Yes, but keep going.

There are not enough dollars to purchase the United States in a single transaction either.

An increase in value will likely happen while bitcoin is growing up, but what really needs to happen is for longer supply chains to operate with bitcoin.  If the dollar rises in value against foreign currencies by 10%, but don't see a 9% reduction in the prices of most things, because most things are insulated by many steps from foreign exchange.  Most bitcoin transactions are at most a step or two away from another currency, so swings in exchange rate have an immediate effect on prices.
1860  Bitcoin / Bitcoin Discussion / Re: How to determine real value of 1 bitcoin? on: September 15, 2012, 02:31:23 PM
The concept of value doesn't really have a fixed meaning outside of the moment of sale.

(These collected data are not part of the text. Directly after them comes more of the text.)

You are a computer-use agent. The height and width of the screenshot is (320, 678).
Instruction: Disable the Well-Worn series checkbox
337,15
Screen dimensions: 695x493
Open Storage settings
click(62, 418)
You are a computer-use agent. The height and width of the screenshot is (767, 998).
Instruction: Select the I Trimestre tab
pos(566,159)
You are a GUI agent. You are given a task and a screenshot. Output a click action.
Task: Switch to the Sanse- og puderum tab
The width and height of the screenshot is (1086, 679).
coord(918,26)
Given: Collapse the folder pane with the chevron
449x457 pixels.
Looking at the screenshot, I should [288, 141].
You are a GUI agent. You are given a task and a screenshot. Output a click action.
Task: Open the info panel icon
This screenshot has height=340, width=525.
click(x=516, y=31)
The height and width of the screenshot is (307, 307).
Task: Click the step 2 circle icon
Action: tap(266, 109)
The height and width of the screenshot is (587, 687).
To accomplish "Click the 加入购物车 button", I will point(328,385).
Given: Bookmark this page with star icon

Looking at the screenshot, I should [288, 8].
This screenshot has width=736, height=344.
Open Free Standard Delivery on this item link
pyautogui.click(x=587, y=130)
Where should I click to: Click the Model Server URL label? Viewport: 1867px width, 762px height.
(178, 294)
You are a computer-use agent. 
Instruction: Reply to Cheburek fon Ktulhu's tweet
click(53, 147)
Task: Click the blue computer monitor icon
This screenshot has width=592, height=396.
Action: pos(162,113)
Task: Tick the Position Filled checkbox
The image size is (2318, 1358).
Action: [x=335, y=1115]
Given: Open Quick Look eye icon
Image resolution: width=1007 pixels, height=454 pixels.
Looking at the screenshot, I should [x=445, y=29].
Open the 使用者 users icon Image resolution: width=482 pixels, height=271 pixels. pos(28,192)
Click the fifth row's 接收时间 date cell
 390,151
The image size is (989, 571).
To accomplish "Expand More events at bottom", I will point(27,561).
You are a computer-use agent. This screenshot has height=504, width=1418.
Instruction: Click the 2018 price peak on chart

If you buy a bitcoin for $11.70, you are saying that at that instant, a bitcoin is worth not less than $11.70 to you.  And the seller is saying that a bitcoin is worth not more than $11.70 to him at that instant.

And both of those statements are really duals, they also tell you something about the relative valuations of dollars in the minds of the buyer and the seller.  This is because value is always relative, and always in flux.  Right now, dollars (Euros, Pounds, Yen, whatever) have the advantage that we think of value in those terms, by default, and out of habit and convenience.  Bitcoin has a lot of growing to do before it can take over that role as the default unit of account.